STATED TASK
Rewrite the records below with "Public Service Communications" in place of "Public Service", leaving all else unchanged and omitting the pictures.

Target pointing data
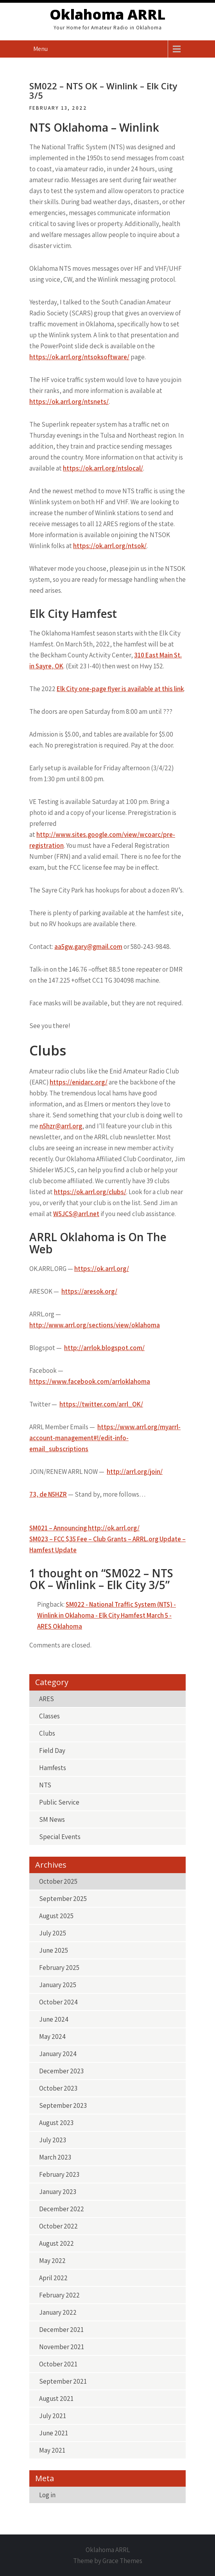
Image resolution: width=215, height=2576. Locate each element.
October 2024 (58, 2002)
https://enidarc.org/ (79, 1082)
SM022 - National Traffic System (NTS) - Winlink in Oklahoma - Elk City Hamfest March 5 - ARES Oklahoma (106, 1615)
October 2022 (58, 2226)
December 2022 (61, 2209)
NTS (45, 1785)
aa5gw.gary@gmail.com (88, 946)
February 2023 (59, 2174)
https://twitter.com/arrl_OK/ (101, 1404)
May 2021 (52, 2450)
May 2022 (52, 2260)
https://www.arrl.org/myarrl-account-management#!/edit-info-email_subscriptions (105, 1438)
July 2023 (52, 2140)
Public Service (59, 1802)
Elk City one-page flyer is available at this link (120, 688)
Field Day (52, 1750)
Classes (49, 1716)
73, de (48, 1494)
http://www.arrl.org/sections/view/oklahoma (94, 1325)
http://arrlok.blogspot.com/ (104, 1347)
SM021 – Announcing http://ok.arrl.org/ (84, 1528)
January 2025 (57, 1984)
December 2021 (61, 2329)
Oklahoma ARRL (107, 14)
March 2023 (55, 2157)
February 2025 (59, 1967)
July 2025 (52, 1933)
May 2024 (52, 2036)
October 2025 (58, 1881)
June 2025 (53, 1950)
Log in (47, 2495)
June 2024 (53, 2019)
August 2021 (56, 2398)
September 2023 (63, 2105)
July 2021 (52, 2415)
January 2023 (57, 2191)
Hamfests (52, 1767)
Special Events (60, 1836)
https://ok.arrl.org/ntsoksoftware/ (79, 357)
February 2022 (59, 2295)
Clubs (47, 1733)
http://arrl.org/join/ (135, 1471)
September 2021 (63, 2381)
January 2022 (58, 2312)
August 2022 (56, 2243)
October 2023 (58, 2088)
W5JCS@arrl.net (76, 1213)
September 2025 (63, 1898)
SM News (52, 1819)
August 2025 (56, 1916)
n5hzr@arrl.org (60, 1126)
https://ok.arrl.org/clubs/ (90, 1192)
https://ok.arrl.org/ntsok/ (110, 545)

SOLUTION
Image resolution: width=215, height=2576. Locate each element.
October 2024 (58, 2002)
https://enidarc.org/ (79, 1082)
SM022 - National Traffic System (NTS) - Winlink in Oklahoma - Elk City Hamfest March 5 - ARES Oklahoma (106, 1615)
October 2022 (58, 2226)
December 2022 (61, 2209)
NTS (45, 1785)
aa5gw.gary@gmail.com (88, 946)
February 2023 (59, 2174)
https://twitter.com/arrl_OK/ (101, 1404)
May 2021 (52, 2450)
May 2022 (52, 2260)
https://www.arrl.org/myarrl-account-management#!/edit-info-email_subscriptions (105, 1438)
July 2023 (52, 2140)
Public Service Communications (59, 1802)
Elk City one-page flyer is available at this link (120, 688)
Field Day (52, 1750)
Classes (49, 1716)
73, de (48, 1494)
http://www.arrl.org/sections/view/oklahoma (94, 1325)
http://arrlok.blogspot.com/ (104, 1347)
SM021 – Announcing http://ok.arrl.org/ (84, 1528)
January 2025 (57, 1984)
December 2021 (61, 2329)
Oklahoma ARRL (107, 14)
March 2023 (55, 2157)
February 2025 (59, 1967)
July 2025 (52, 1933)
May 2024 (52, 2036)
October 2025 (58, 1881)
June 2025 (53, 1950)
Log in (47, 2495)
June 2024 (53, 2019)
August 2021 (56, 2398)
September 2023 (63, 2105)
July 2021 (52, 2415)
January 2023 (57, 2191)
Hamfests (52, 1767)
Special Events (60, 1836)
https://ok.arrl.org/ntsoksoftware/ (79, 357)
February 2022 (59, 2295)
Clubs (47, 1733)
http://arrl.org/join/ (135, 1471)
September 2021 (63, 2381)
January 2022 (58, 2312)
August 2022 (56, 2243)
October 2023 (58, 2088)
W5JCS@arrl.net (76, 1213)
September 2025 (63, 1898)
SM News (52, 1819)
August 2025 (56, 1916)
n5hzr@arrl.org (60, 1126)
https://ok.arrl.org/clubs/ (90, 1192)
https://ok.arrl.org/ntsok/ (110, 545)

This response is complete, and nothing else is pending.